* Given records *
= = = = = = =
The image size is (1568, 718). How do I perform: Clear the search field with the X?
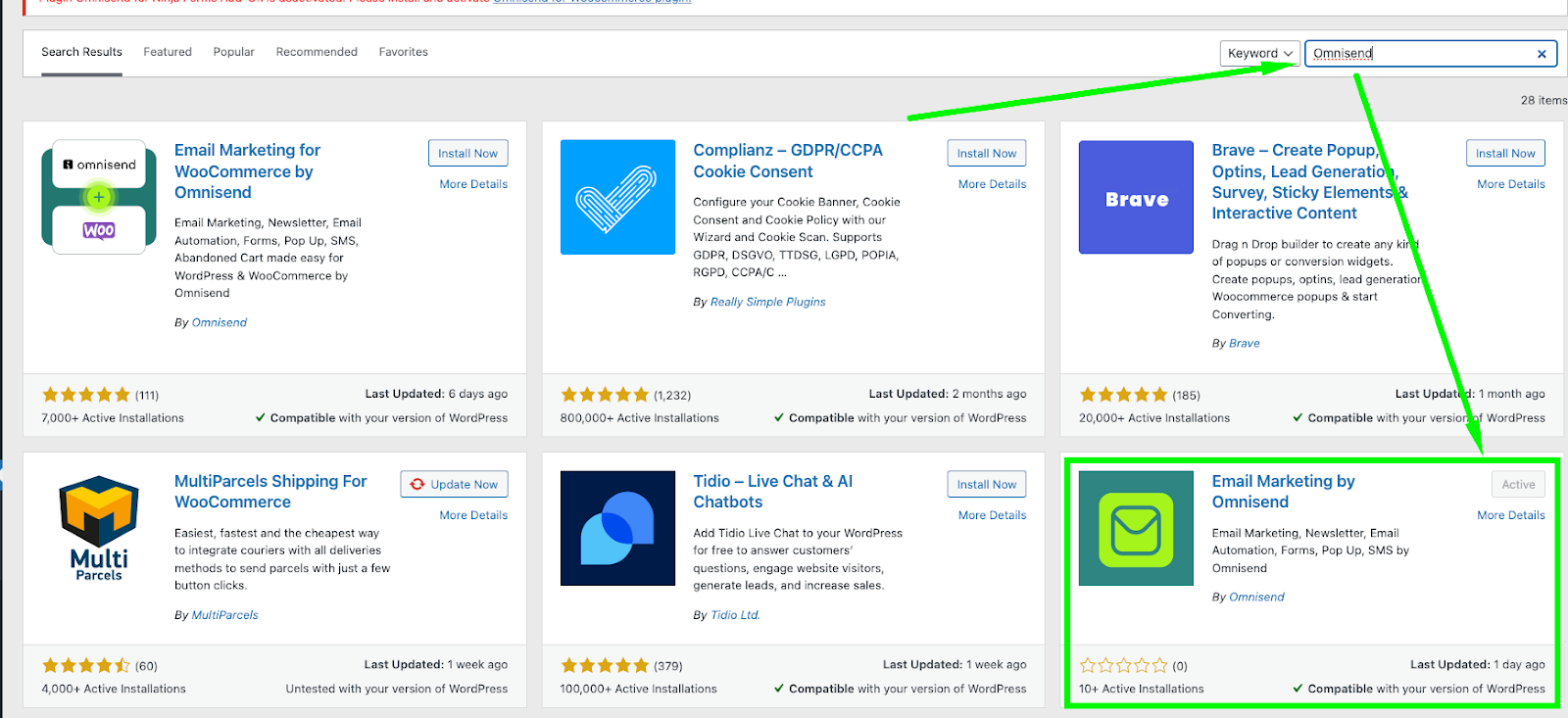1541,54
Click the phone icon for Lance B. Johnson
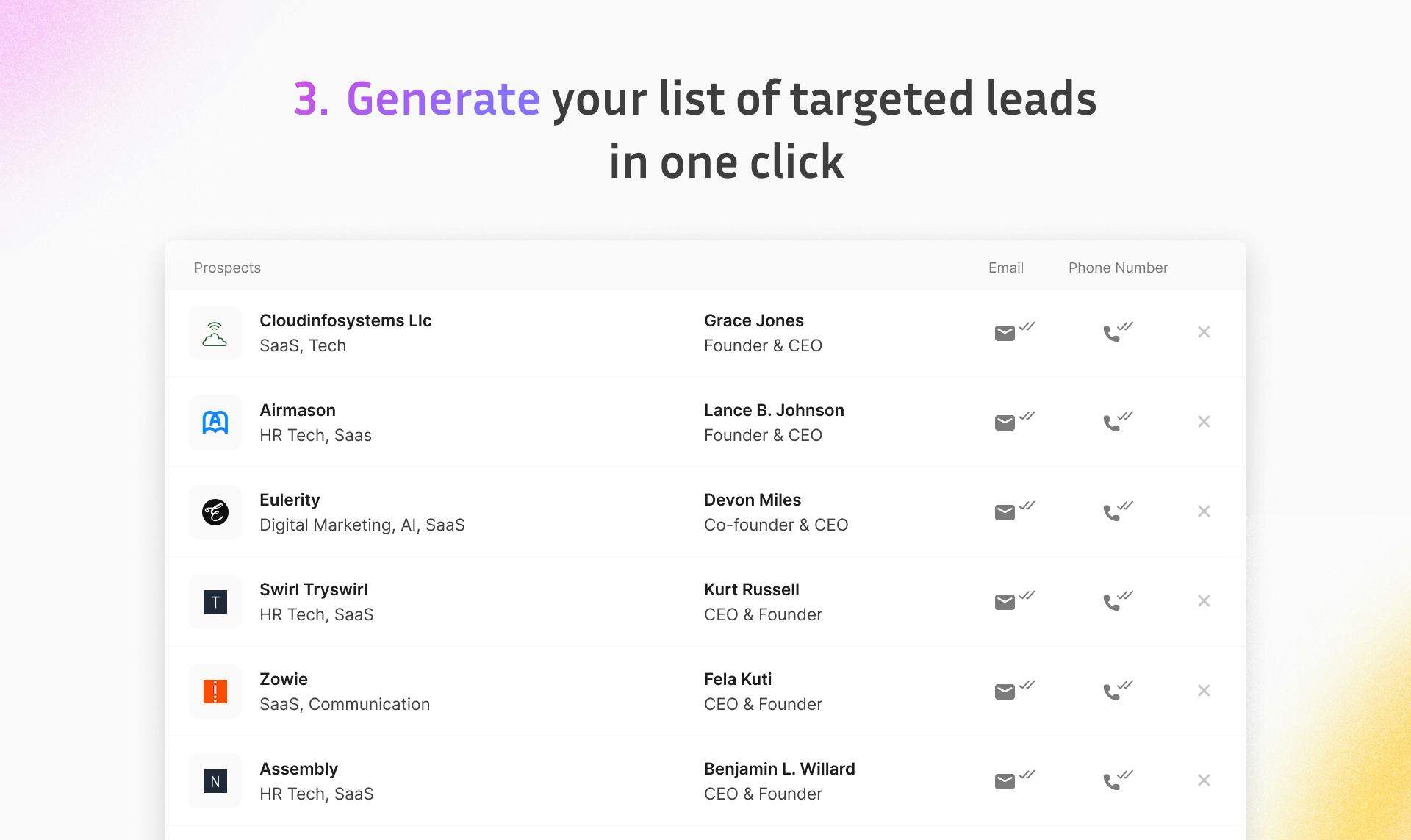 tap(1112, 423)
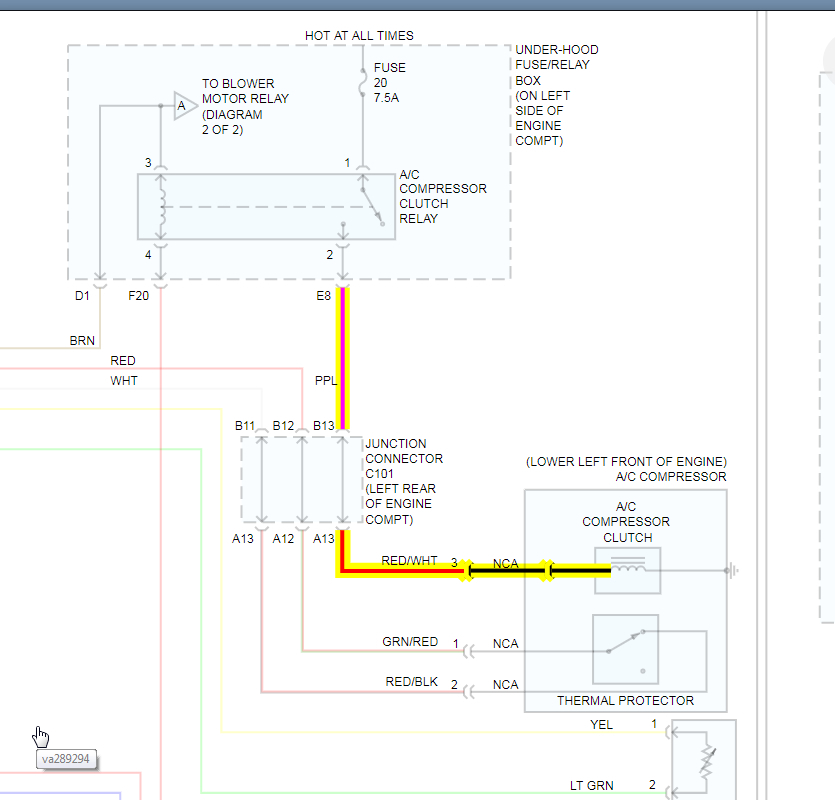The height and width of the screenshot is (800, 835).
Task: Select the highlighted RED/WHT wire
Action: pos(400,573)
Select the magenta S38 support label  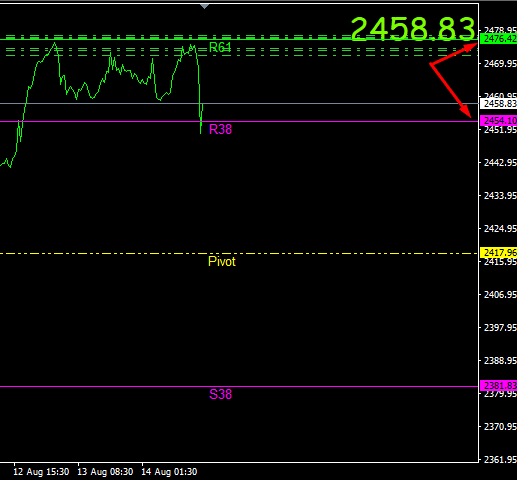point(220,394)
= = = = = = =
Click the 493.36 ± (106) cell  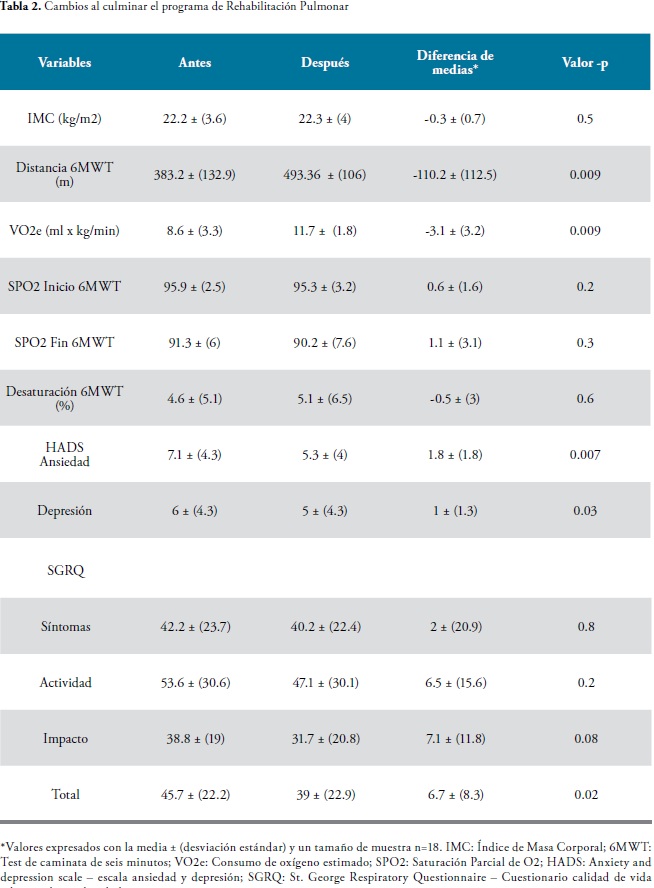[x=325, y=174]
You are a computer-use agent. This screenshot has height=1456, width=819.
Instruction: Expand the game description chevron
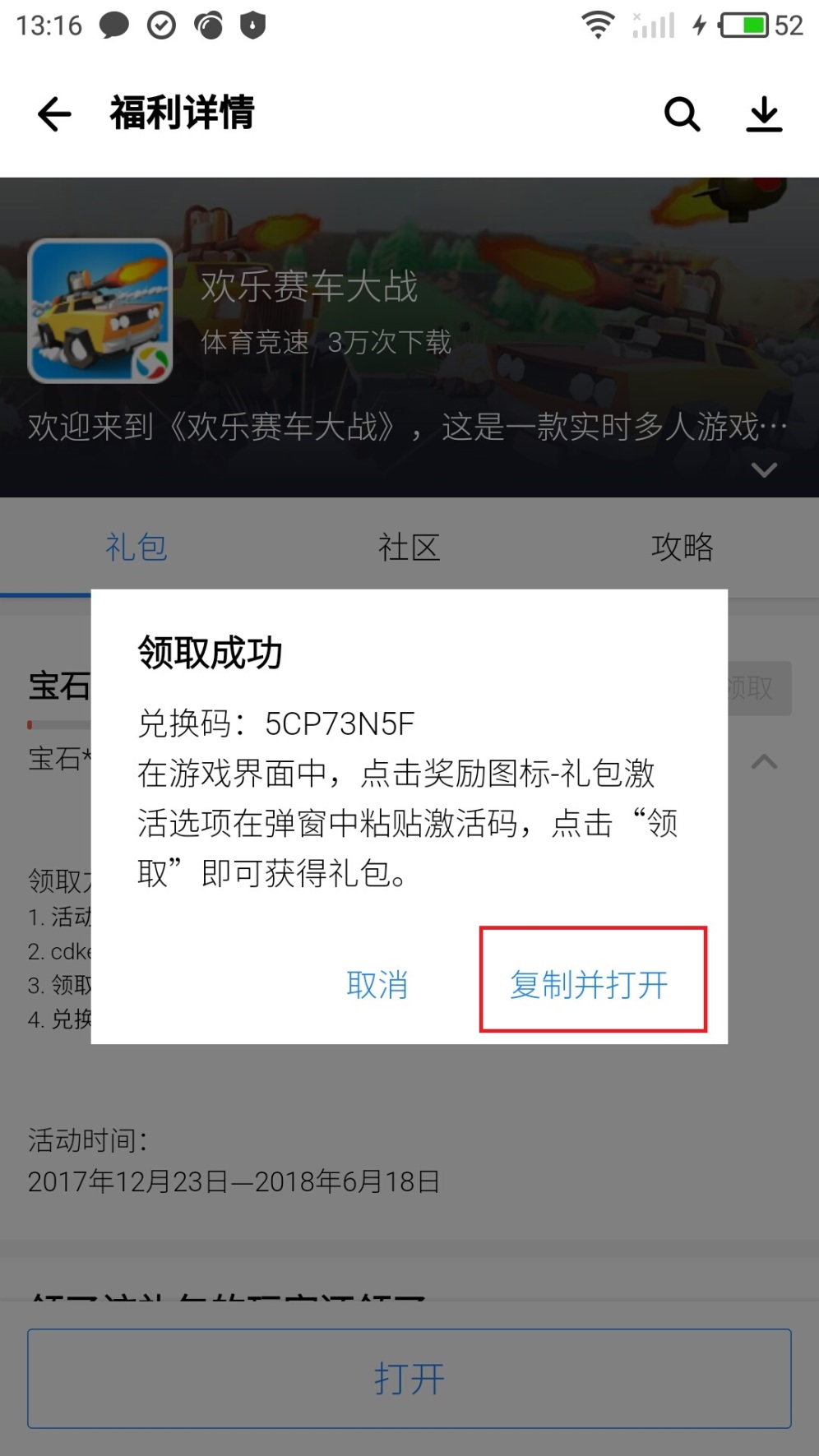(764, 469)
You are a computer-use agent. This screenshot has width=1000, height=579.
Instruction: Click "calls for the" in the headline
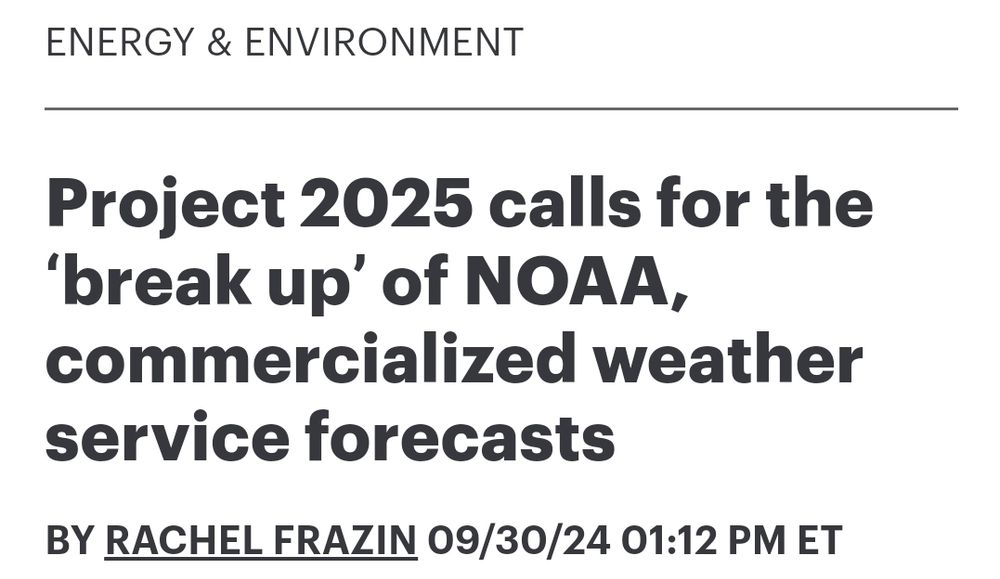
= = = = = = =
* Task to complete *
Report every line in the data that holds "This", copying each one.

* Response box *
You are a computer-use agent. This screenshot has height=1456, width=819.
You are a computer-use agent. This screenshot has width=1000, height=579.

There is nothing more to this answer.